Entries provided below:
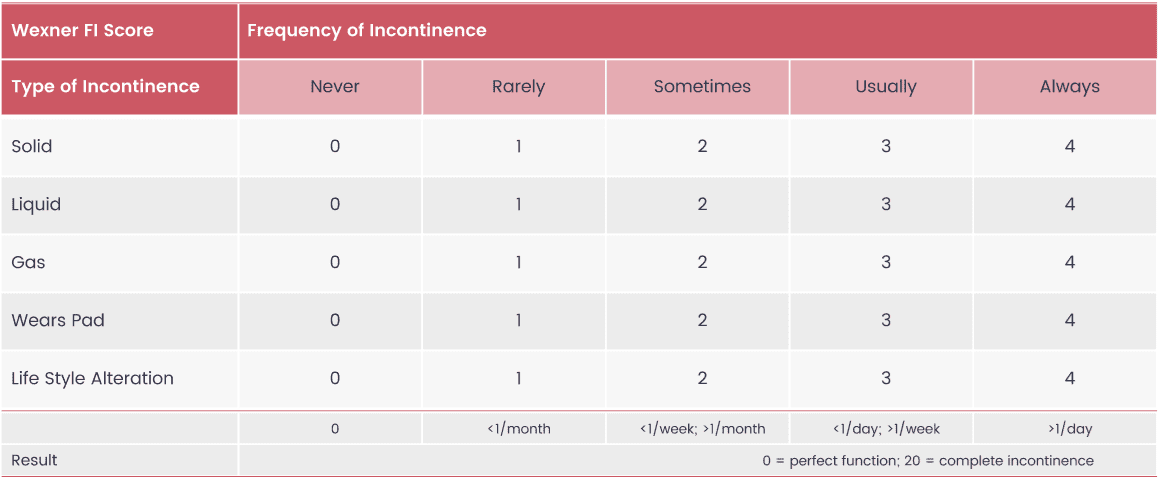Click the <1/month frequency definition cell

(518, 429)
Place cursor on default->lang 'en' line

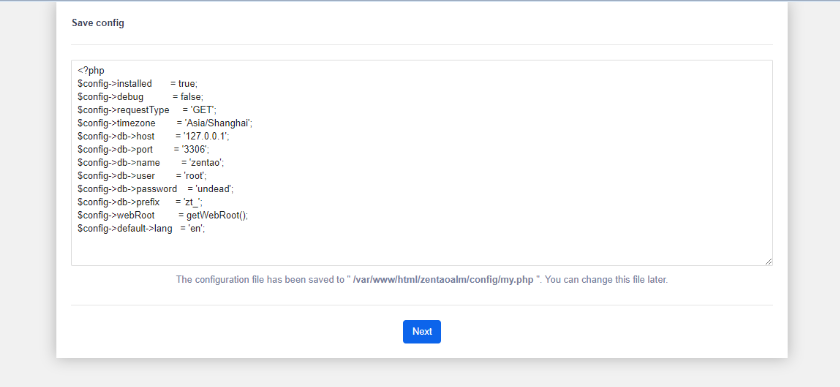point(141,228)
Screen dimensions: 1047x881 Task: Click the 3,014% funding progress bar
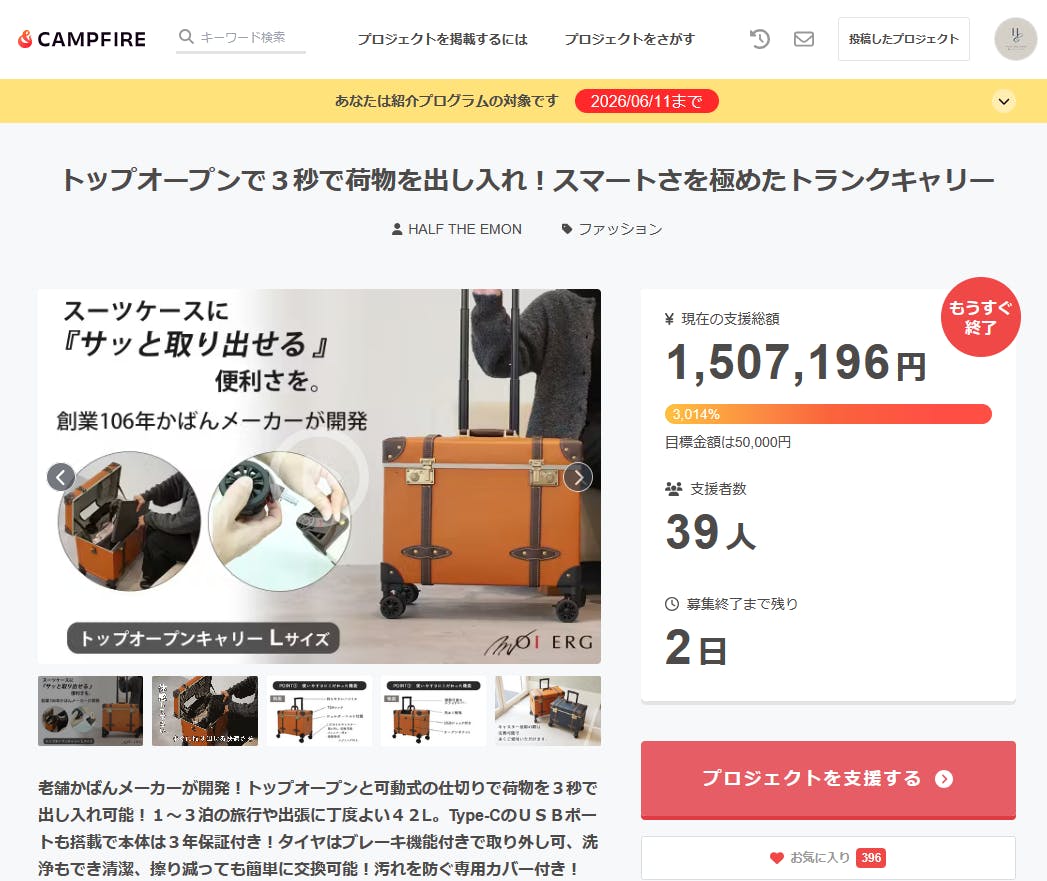(x=828, y=414)
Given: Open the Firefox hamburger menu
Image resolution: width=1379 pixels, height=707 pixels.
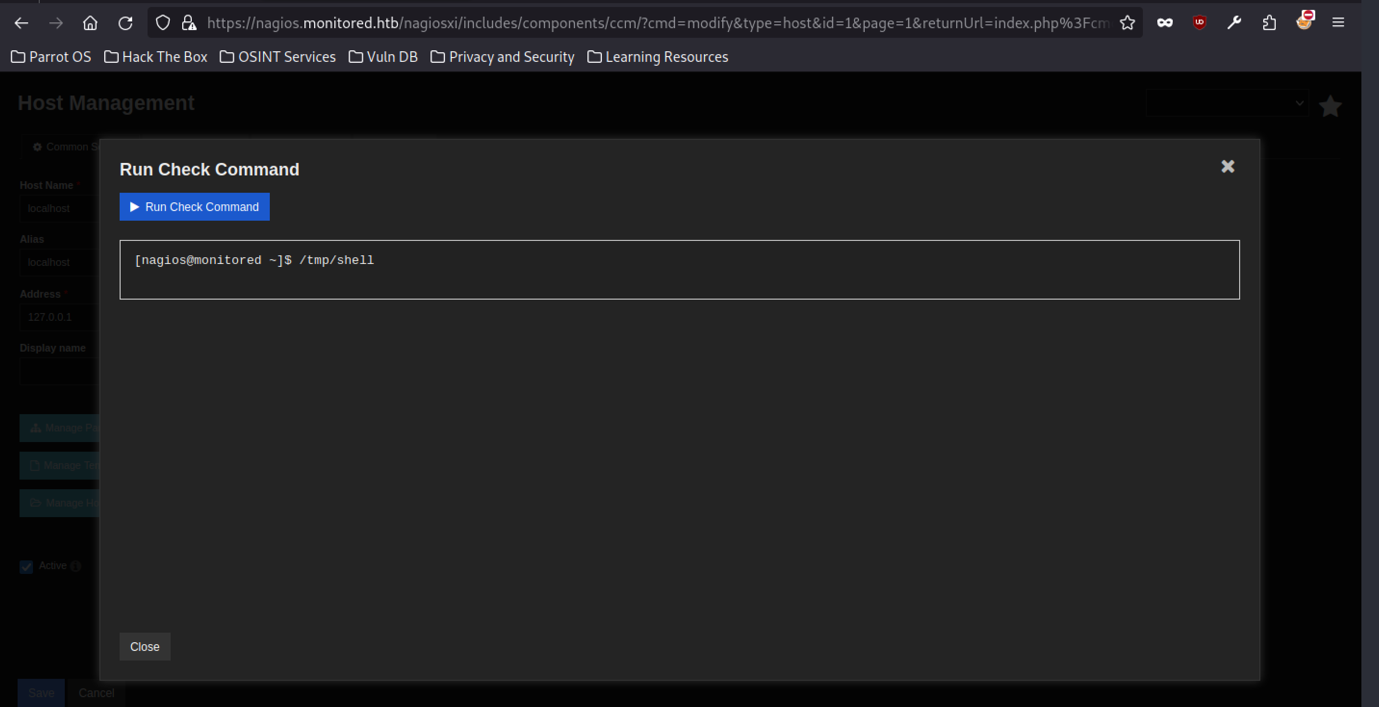Looking at the screenshot, I should 1338,23.
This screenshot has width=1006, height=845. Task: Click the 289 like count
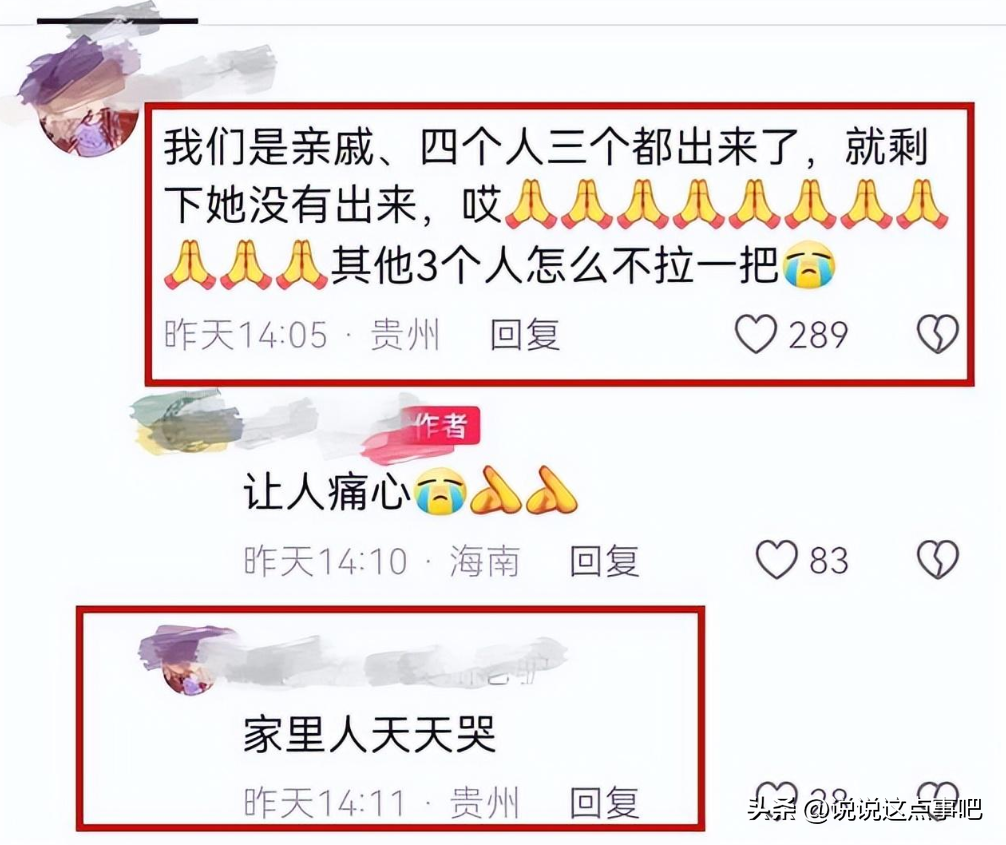818,335
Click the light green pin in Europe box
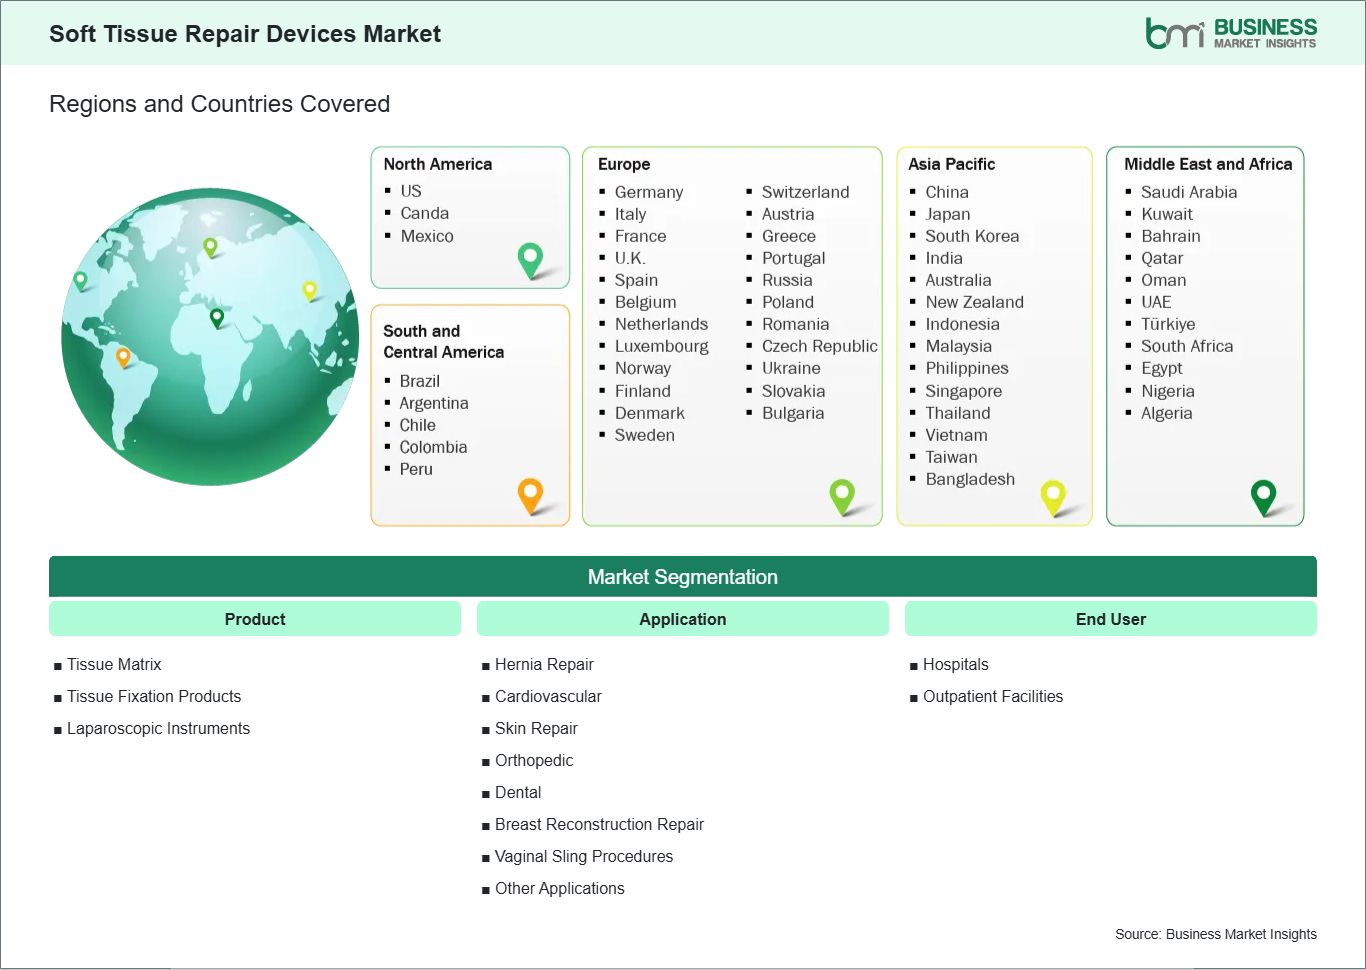Screen dimensions: 1366x970 tap(842, 494)
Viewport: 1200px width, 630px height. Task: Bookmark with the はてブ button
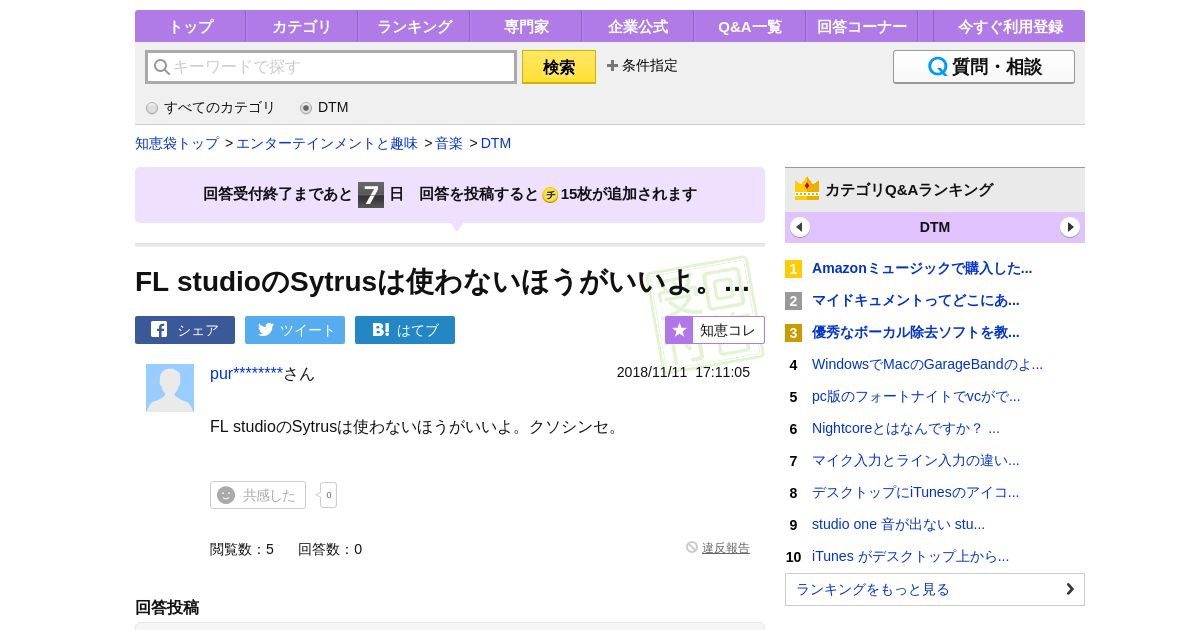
End of Entries provided.
What the exercise asks
In the entries above, find the line containing "Click the light green pin in Europe box", then please retype it and every line after it through the last, exactly as written, omitting pictures.

Solved problem
Click the light green pin in Europe box
Screen dimensions: 1366x970 tap(842, 494)
Viewport: 1200px width, 630px height. Task: Bookmark with the はてブ button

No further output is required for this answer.